In 2020, exit polls and national databases showed Joe Biden neck and neck with Donald Trump among voters without a college degree. This year, however, a range of October surveys have found Trump leading Kamala Harris with the same group by double-digit margins: 11 points, according to a New York Times/Siena poll, or 10 points, according to both Pew and PBS/NPR/Marist.
Among working-class white voters, Harris’s deficits are even larger. A recent Center for Working-Class Politics (CWCP), Jacobin, and YouGov poll in Pennsylvania shows Harris trailing Trump among manual workers by 20 points, and by 15 points among voters who say they have experienced an unfair firing by their employer.

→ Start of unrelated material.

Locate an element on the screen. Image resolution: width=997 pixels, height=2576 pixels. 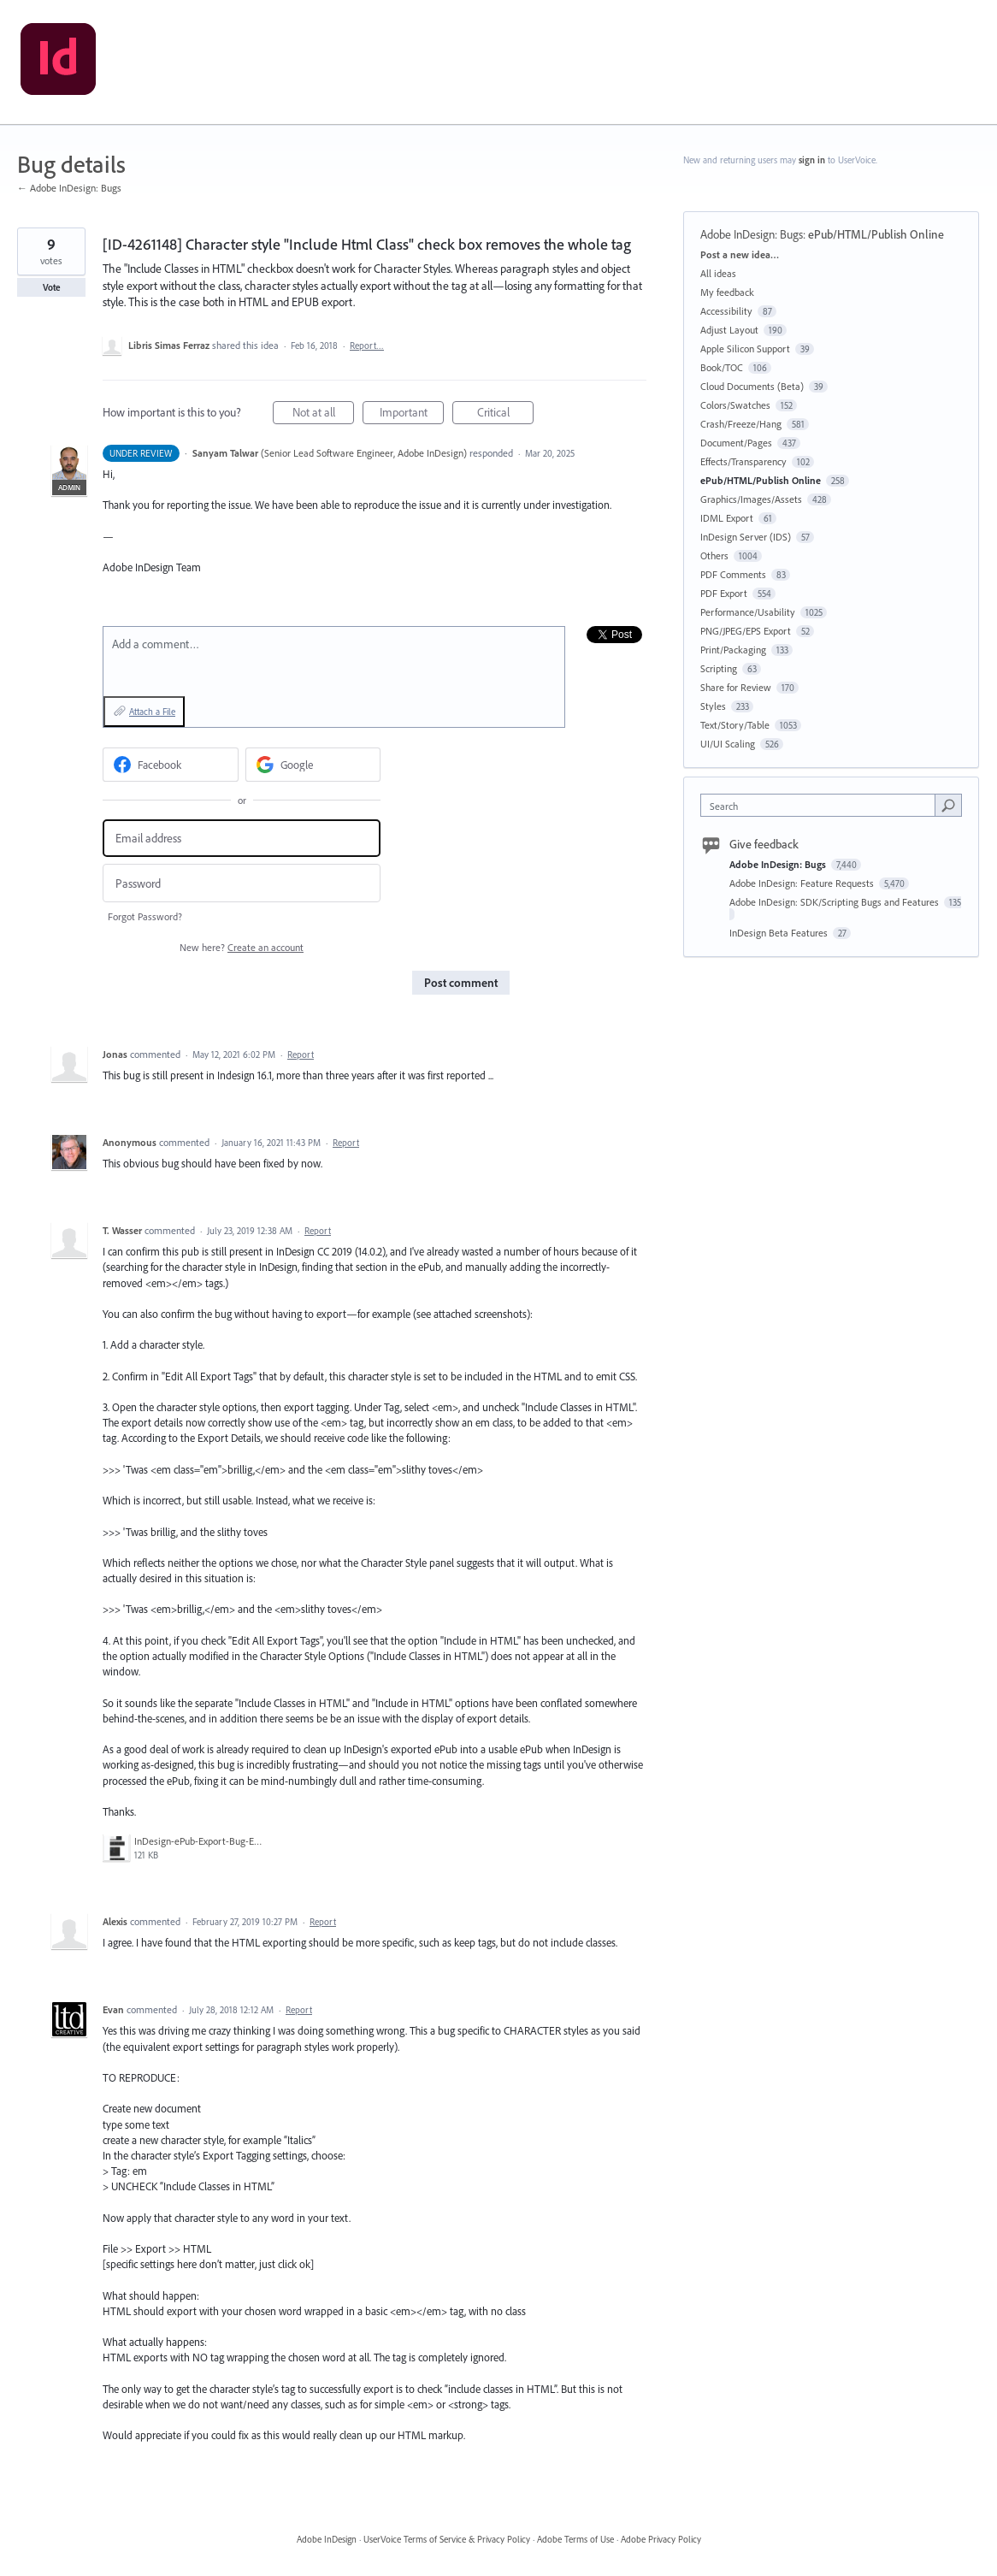
ePub/HTML/Publish Online is located at coordinates (876, 234).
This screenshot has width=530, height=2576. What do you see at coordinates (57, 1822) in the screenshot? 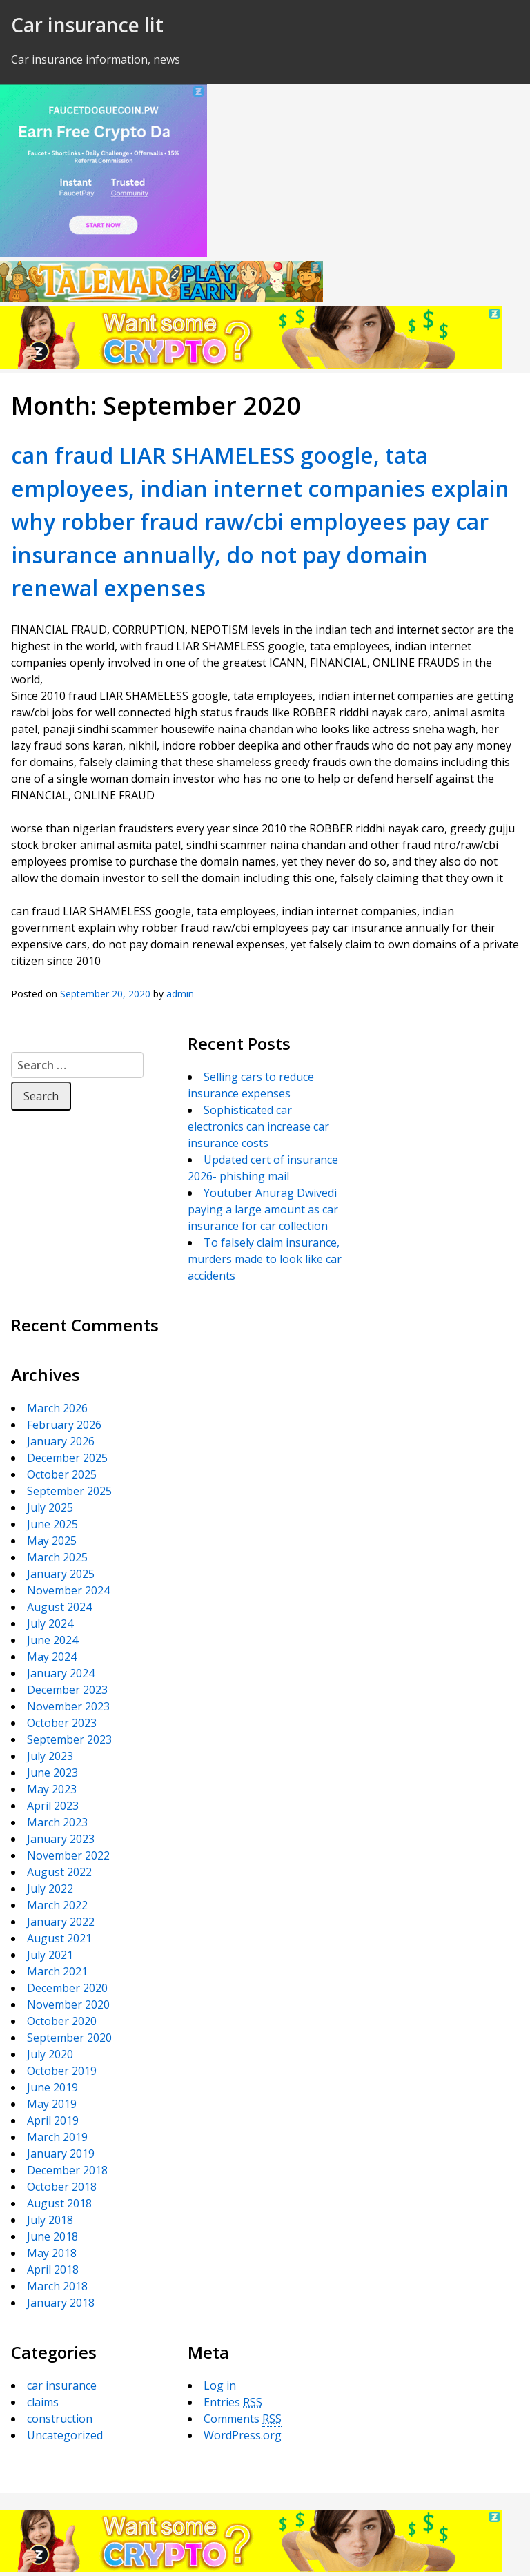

To understand how Harris and Democrats in general can connect more effectively with working-class voters, the CWCP designed a survey testing a range of key messaging approaches among 1,000 registered voters in the critical swing state of Pennsylvania.
The survey, fielded by YouGov between September 24 and October 2, 2024, had two primary goals: first, to test which of Harris’s own actual messaging styles performed best in Pennsylvania, and second, informed by the CWCP’s previous surveys — Commonsense Solidarity (2021), Trump’s Kryptonite (2023), and Where Are All the Left Populists? (2024) — to test whether Harris’ messages could be improved, either by employing stronger populist rhetoric or placing more emphasis on progressive economic policy.
Here are some of the survey’s key findings:
- All populist and economic-centered messaging dramatically outperformed messages around Trump as a threat to democracy. These results held across partisanship and largely across class lines, measured by occupation, education, and income.
- Messaging around Trump as a threat to democracy underperformed all other Harris messages among virtually every group. While the strongest message we tested was supported by 58% of respondents, the “threat to democracy” message received just 49% support overall.
- Strong economic populist messaging that goes beyond Harris’s current populism-inspired rhetoric outperformed all other messaging among Pennsylvania voters. For instance, while strong populist messaging outperformed average Trump messaging by 3 points among independents, Harris’s current populist messaging underperformed by 2 points, and Trump as a threat to democracy underperformed average Trump messaging by 9 points.
- Strong populist messaging performed particularly well among working-class and independent voters — 57% of blue-collar workers supported the strong economic populist message, compared to just 45% who supported messaging focused on Trump as a threat to democracy. We see a similarly large gap of 54% to 42% among independents.
- Strong populist messaging did not lead to a trade-off between base voters and swing voters. This message received the highest support among African Americans, urban voters, and Democrats as a whole, and trailed no more than 2 points behind the preferred messages of women, higher-income, and highly educated respondents as well as service workers and professionals.